::: SUPPLIED RECORDS :::
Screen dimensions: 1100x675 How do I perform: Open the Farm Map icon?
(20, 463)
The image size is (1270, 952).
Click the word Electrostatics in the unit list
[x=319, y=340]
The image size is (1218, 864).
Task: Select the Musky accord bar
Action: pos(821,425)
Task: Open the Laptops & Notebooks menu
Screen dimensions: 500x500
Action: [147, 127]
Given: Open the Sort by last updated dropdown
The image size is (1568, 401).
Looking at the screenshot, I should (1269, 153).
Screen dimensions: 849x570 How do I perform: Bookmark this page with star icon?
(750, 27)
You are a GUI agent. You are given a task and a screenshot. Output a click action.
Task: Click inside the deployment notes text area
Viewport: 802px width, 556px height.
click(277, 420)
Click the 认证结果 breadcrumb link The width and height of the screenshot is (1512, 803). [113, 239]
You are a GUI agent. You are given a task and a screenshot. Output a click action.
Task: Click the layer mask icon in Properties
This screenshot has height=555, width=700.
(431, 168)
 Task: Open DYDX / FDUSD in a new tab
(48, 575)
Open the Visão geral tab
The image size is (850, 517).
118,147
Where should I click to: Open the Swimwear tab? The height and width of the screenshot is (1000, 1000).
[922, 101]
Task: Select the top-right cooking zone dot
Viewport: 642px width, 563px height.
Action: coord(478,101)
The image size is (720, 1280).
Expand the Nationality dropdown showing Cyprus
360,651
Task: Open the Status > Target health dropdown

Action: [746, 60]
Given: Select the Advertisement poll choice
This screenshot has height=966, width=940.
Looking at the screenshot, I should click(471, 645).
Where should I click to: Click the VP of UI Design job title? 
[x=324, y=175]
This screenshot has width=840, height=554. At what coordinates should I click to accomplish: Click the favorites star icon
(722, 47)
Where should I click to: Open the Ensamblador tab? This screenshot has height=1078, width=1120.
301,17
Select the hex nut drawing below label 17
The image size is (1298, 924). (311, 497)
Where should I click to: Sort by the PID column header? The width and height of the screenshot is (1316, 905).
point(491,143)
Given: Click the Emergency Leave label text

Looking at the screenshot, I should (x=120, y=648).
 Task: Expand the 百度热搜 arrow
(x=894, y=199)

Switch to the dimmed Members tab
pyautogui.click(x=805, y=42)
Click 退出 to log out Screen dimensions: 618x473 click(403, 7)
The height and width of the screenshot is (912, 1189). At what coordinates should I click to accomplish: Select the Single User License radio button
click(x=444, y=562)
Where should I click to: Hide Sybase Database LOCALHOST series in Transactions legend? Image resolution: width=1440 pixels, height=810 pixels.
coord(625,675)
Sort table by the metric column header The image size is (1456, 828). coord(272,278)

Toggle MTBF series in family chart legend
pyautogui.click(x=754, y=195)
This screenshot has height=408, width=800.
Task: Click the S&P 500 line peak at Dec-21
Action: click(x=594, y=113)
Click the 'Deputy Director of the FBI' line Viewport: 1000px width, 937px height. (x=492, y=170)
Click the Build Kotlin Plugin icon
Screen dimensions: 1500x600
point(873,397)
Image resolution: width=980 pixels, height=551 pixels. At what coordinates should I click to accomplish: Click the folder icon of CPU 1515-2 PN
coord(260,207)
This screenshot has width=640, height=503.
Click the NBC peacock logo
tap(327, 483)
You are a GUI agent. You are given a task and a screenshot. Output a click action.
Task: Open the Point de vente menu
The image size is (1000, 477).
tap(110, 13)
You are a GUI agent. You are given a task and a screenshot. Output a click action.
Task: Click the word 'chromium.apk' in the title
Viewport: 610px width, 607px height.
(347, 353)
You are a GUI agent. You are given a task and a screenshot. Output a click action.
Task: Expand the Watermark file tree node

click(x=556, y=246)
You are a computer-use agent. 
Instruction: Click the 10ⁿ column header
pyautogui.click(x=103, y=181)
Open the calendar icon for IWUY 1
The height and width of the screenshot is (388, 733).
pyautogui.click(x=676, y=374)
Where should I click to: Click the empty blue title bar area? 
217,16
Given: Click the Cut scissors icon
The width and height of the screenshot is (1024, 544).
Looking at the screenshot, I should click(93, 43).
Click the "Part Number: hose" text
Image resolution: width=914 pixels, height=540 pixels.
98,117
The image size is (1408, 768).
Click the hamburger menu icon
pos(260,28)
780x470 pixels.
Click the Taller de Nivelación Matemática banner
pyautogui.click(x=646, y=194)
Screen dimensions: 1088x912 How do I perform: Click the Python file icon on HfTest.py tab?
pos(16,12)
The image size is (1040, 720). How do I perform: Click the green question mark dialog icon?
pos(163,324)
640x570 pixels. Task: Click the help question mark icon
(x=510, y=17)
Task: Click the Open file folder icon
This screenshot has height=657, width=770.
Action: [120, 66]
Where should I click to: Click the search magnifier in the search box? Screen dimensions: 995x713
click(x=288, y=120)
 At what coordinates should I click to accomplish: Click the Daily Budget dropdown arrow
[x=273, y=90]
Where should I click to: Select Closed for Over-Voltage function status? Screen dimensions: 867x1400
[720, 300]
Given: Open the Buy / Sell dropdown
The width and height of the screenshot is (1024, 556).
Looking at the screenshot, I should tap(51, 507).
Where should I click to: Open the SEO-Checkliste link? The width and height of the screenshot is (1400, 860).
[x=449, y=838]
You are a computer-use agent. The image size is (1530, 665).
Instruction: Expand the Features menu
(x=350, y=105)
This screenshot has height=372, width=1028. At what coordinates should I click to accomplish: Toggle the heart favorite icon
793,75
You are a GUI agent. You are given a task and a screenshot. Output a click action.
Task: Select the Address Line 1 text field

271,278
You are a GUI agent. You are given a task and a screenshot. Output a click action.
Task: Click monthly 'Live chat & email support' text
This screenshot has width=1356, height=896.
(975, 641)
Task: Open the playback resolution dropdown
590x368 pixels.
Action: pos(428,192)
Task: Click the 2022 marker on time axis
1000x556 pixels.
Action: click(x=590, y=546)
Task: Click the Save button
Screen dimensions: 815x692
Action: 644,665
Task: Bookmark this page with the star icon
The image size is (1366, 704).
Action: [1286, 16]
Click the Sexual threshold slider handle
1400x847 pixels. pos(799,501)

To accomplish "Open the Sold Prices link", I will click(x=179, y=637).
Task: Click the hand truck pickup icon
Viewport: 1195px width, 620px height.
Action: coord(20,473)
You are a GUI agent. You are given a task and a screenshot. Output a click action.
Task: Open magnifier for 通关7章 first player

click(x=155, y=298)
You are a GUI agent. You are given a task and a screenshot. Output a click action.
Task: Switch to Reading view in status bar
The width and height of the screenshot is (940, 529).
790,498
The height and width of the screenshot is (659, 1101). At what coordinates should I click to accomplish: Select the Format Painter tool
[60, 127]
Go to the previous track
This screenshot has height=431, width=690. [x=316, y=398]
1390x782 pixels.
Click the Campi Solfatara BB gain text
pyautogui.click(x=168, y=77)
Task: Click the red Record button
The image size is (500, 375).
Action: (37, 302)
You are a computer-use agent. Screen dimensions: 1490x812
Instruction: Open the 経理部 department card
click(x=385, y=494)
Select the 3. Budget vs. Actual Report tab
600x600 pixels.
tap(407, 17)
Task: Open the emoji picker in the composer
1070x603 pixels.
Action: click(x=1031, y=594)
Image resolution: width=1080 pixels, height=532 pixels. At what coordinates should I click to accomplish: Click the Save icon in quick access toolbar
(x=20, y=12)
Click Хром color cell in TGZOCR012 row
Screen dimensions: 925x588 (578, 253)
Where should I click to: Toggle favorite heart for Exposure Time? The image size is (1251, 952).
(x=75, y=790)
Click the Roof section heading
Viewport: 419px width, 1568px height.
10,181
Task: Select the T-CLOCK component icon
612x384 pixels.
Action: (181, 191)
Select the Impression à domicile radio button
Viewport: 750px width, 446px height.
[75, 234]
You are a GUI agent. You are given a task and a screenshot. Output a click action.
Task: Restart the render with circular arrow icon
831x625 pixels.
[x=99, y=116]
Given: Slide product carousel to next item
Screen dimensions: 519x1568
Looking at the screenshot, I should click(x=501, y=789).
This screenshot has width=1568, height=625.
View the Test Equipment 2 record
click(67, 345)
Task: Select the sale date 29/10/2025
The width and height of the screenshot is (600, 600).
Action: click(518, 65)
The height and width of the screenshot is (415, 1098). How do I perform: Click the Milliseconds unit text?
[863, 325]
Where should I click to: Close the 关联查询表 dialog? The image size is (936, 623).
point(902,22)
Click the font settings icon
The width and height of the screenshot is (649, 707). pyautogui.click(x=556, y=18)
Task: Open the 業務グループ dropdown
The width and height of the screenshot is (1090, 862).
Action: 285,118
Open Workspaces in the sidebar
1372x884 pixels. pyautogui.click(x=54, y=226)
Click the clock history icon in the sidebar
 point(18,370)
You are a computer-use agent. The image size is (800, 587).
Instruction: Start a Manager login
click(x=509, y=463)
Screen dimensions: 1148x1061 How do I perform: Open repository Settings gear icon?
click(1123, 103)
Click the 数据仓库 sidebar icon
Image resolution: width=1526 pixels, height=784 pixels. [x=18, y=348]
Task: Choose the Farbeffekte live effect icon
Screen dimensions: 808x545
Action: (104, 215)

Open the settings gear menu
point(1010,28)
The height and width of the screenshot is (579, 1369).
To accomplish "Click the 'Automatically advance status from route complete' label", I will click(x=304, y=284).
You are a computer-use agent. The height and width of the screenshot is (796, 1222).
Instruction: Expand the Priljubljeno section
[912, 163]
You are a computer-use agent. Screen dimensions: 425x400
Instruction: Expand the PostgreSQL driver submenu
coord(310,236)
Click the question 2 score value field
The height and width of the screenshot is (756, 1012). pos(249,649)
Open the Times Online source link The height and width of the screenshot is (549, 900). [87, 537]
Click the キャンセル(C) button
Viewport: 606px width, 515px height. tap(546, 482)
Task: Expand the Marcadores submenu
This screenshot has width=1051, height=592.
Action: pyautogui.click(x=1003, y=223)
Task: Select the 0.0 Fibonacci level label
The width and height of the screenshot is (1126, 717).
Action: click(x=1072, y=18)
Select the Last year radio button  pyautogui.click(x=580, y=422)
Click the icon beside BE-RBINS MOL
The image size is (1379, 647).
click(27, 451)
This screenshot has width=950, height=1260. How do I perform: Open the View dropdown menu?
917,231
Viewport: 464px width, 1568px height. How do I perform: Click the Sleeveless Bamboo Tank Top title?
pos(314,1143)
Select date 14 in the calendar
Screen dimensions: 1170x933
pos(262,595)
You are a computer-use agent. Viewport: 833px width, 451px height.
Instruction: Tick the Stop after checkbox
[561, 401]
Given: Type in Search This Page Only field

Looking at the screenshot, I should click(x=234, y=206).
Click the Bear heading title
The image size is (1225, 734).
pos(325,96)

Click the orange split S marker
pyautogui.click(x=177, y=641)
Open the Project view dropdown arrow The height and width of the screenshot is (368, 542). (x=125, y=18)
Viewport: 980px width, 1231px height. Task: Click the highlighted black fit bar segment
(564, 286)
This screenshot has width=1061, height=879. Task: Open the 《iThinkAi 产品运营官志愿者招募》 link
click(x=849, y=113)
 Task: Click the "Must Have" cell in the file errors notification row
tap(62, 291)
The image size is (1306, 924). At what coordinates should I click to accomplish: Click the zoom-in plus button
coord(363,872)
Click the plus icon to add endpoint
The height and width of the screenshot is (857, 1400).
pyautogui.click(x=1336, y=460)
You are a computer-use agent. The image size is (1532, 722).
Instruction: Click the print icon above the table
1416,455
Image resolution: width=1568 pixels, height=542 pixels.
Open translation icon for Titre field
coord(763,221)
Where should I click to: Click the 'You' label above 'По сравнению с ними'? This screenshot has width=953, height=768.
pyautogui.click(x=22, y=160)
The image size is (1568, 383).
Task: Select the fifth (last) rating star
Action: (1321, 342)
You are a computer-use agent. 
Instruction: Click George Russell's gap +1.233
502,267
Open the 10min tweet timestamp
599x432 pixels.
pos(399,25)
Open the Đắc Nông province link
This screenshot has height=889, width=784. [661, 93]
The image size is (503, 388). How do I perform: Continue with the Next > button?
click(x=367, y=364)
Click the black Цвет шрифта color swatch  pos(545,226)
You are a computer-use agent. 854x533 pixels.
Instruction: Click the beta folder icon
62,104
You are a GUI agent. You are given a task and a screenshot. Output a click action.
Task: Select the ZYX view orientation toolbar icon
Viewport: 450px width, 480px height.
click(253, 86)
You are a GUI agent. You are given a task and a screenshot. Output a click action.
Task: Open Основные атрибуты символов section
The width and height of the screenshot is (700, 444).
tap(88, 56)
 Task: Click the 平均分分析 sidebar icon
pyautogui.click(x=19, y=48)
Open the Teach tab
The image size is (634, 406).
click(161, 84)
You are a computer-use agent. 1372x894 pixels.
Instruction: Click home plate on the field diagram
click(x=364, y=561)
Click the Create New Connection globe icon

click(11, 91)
:::
Each line in the entries above that includes the string "will" adds to the count; state that count only.

2